**TEXTO PARA LEER**
################

La función del Espíritu Santo es separar lo falso de lo verdadero en nuestra mente. Si escucho atentamente al Espíritu podré pensar con la mente de Dios; o mejor, Dios será la Mente con la que pienso yo. El me hace ver que mi valía es infinitamente mayor de lo que el ego se imagina, dejando muy claro, al mismo tiempo, que todo lo bueno, todo lo real, que hay en mí, lo tengo por pura donación del Padre celestial. El me ha creado a su imagen, y comparte conmigo su poder creador con el que puedo acrecentar el Reino de los cielos en la tierra; en su nombre santo puedo bendecir a mis semejantes y a toda la creación. Pero suyo es el poder y suya es la gloria; lo mío es confianza filial y gratitud sin límites. También me asegura el Espíritu que toda bendición que imparto a otros, vuelve a mí centuplicada.

################

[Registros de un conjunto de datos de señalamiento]
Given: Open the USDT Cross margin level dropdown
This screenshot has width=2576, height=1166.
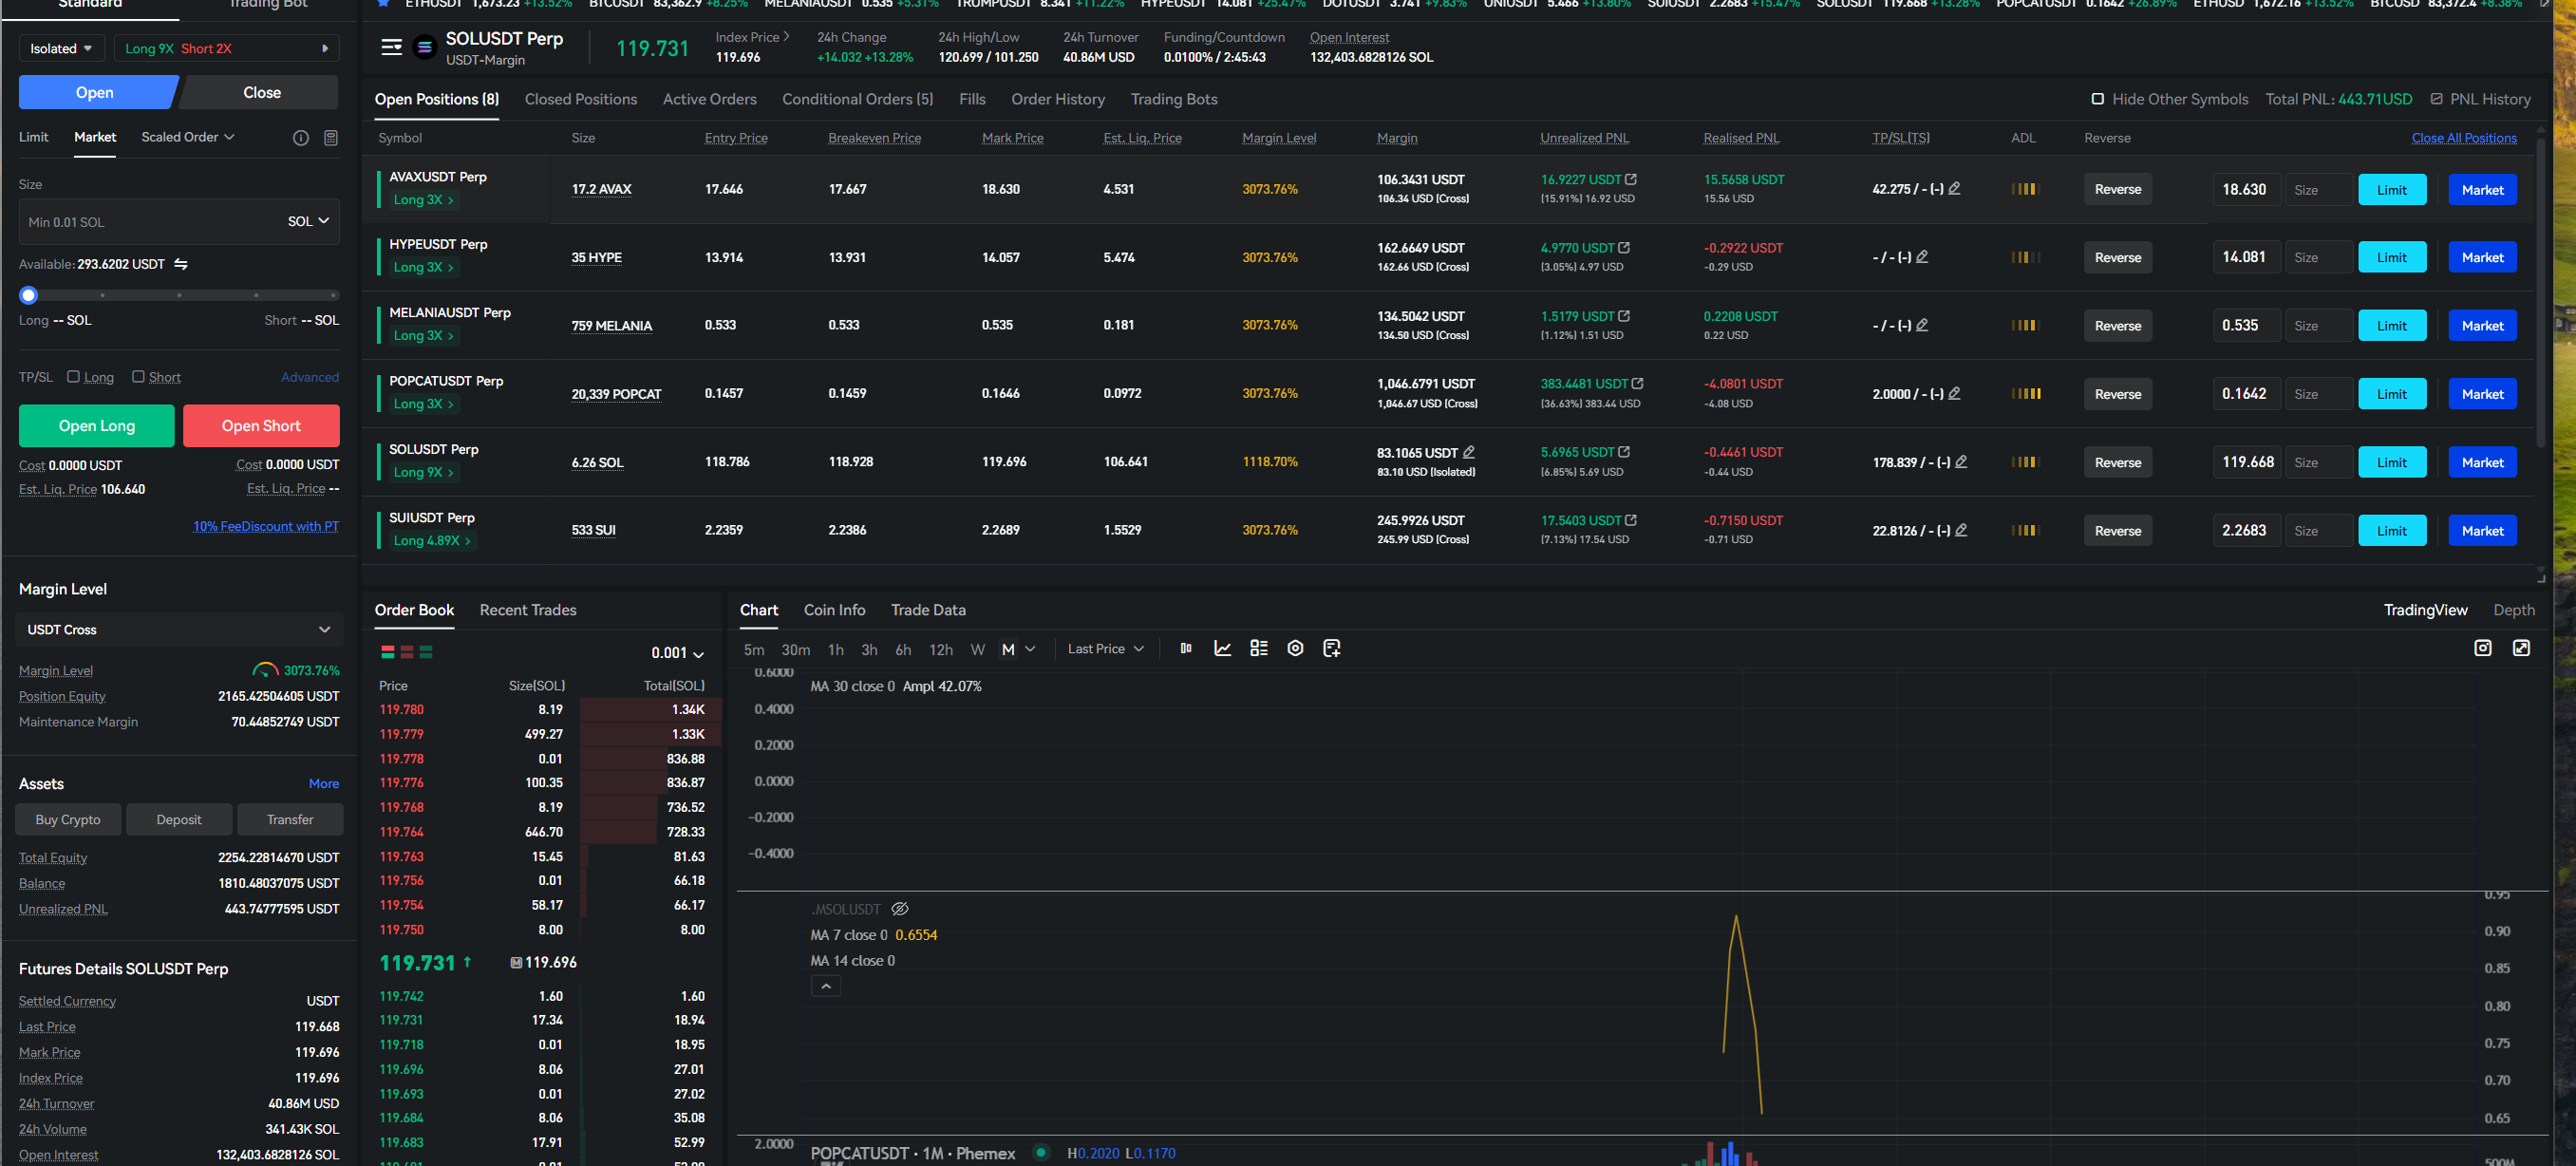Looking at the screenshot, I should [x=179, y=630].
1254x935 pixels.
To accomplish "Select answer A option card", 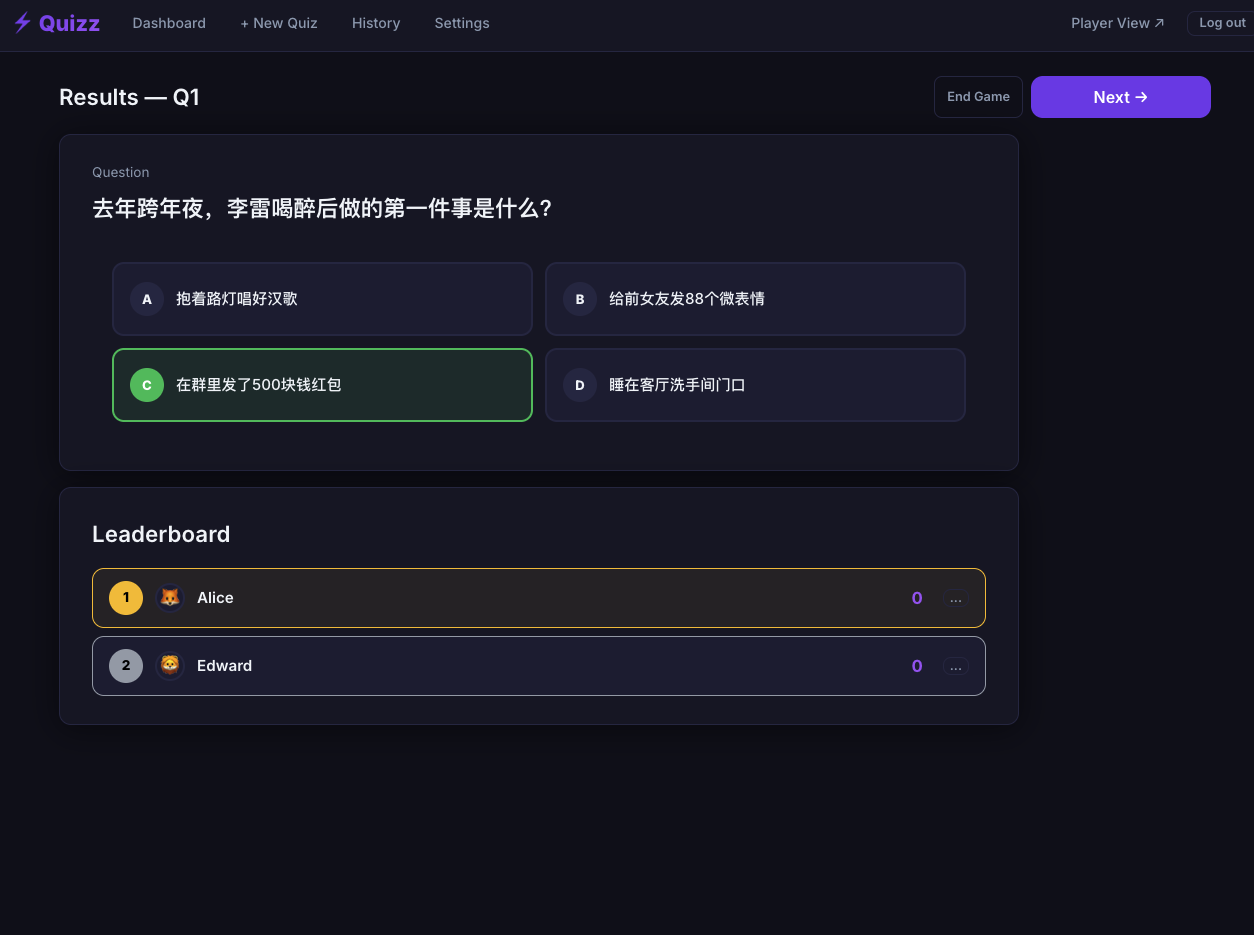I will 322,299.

################

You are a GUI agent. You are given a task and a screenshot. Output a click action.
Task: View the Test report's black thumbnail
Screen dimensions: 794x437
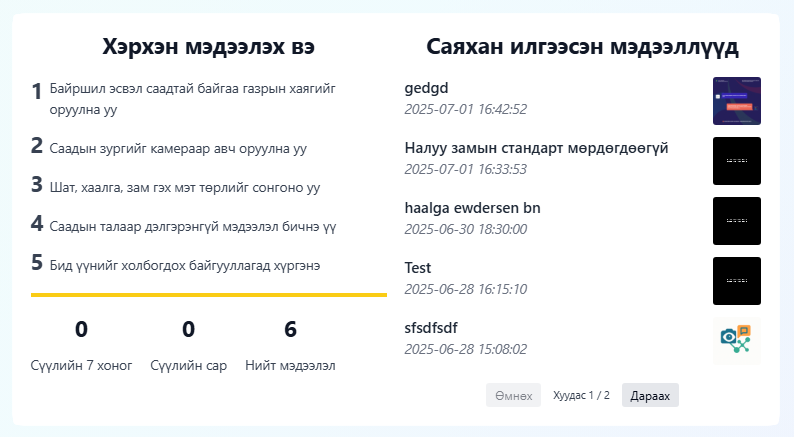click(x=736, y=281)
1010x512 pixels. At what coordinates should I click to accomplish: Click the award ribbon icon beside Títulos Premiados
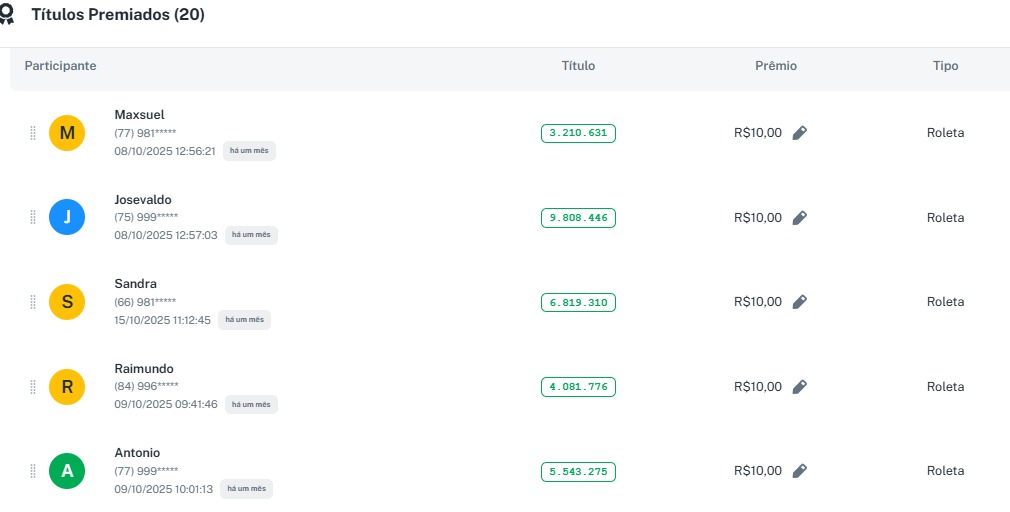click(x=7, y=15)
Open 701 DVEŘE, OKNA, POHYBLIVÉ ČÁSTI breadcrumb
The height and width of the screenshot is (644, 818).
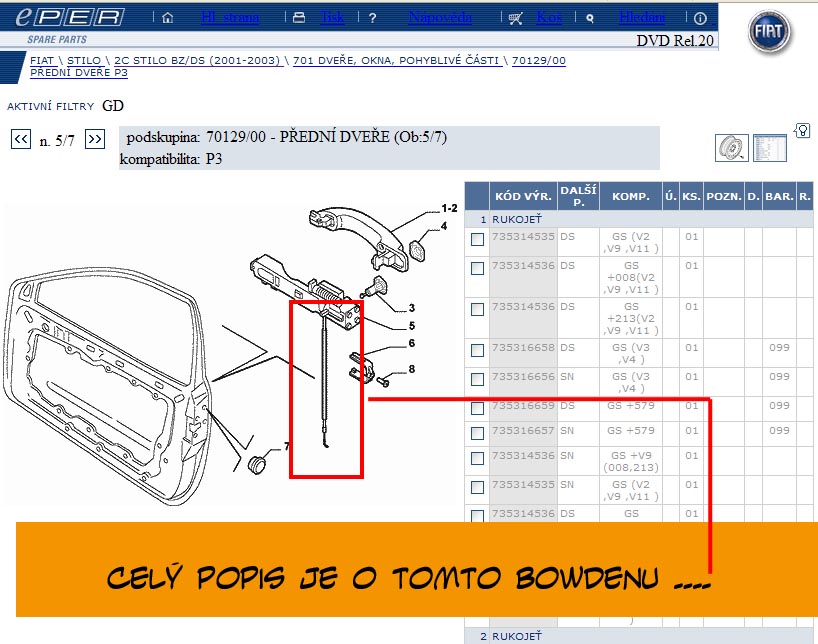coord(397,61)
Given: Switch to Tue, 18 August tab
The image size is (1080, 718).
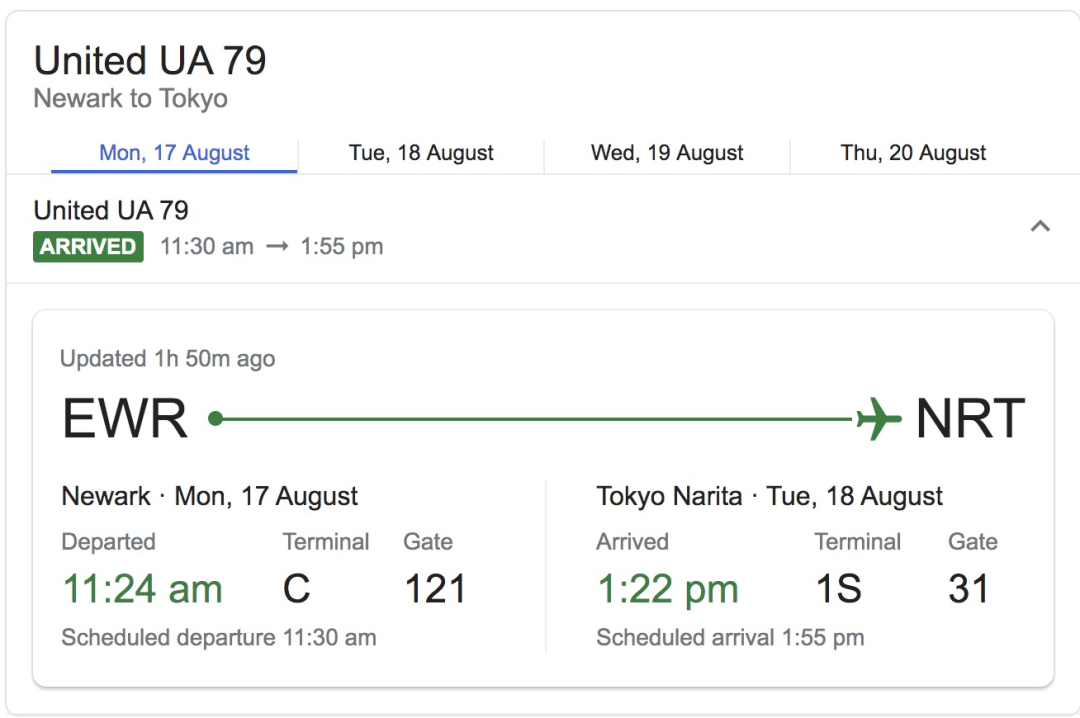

################

**TRABAJO REQUERIDO**
1 > Reproduce el tramo del texto sobre el Espíritu Santo que va desde "La función del" hasta "a mí centuplicada.", sustituyendo "gratitud" por "agradecimiento".
2 > Según el texto sobre el Espíritu Santo, ¿cuál es la función del Espíritu Santo?
3 > Prosigue el texto sobre el Espíritu Santo a partir de su última oración.

**RESPUESTAS POR TAREA**
1 >
La función del Espíritu Santo es separar lo falso de lo verdadero en nuestra mente. Si escucho atentamente al Espíritu podré pensar con la mente de Dios; o mejor, Dios será la Mente con la que pienso yo. El me hace ver que mi valía es infinitamente mayor de lo que el ego se imagina, dejando muy claro, al mismo tiempo, que todo lo bueno, todo lo real, que hay en mí, lo tengo por pura donación del Padre celestial. El me ha creado a su imagen, y comparte conmigo su poder creador con el que puedo acrecentar el Reino de los cielos en la tierra; en su nombre santo puedo bendecir a mis semejantes y a toda la creación. Pero suyo es el poder y suya es la gloria; lo mío es confianza filial y agradecimiento sin límites. También me asegura el Espíritu que toda bendición que imparto a otros, vuelve a mí centuplicada.

2 > Separar lo falso de lo verdadero en nuestra mente.

3 >
El Espíritu, como Madre amorosa, me lleva de la mano a Jesús, nuestro Hermano mayor, Maestro y Salvador, sabiendo que sin él no podría hacer nada; sería como sarmiento cortado de la vid. “Sin mí no podéis hacer nada” (Jn 15,5). Unido a Cristo me atrevo a decir: “Todo lo puedo en aquel que me conforta” (Fl 4,13). Dios es la fortaleza en la que me apoyo. “Cuando me siento débil es cuando soy más fuerte” (2Co 12,10), pues no me apoyo en mi fuerza, sino en Dios, y para Dios nada es imposible.

El ego pesimista
El ego es un fantasma medroso y pesimista. Casi siempre trata de fortalecer su sentido de identidad con algo negativo, culpando a otros, o culpándose a uno mismo por algo que ha hecho o dejado de hacer. Si alguna vez te sorprendes diciéndote a ti mismo: “Yo soy culpable porque hice, o porque dejé de hacer aquello”, date cuenta que se trata de una táctica común del ego. De esa fea treta se sirve el ego para mantener cautivas a tantas personas sensitivas y delicadas: haciéndolas ver lo malas e indignas que son. A veces les recuerda la perversidad de su conducta pasada, de modo que su propia conciencia moral las acuse, juzgue y condene.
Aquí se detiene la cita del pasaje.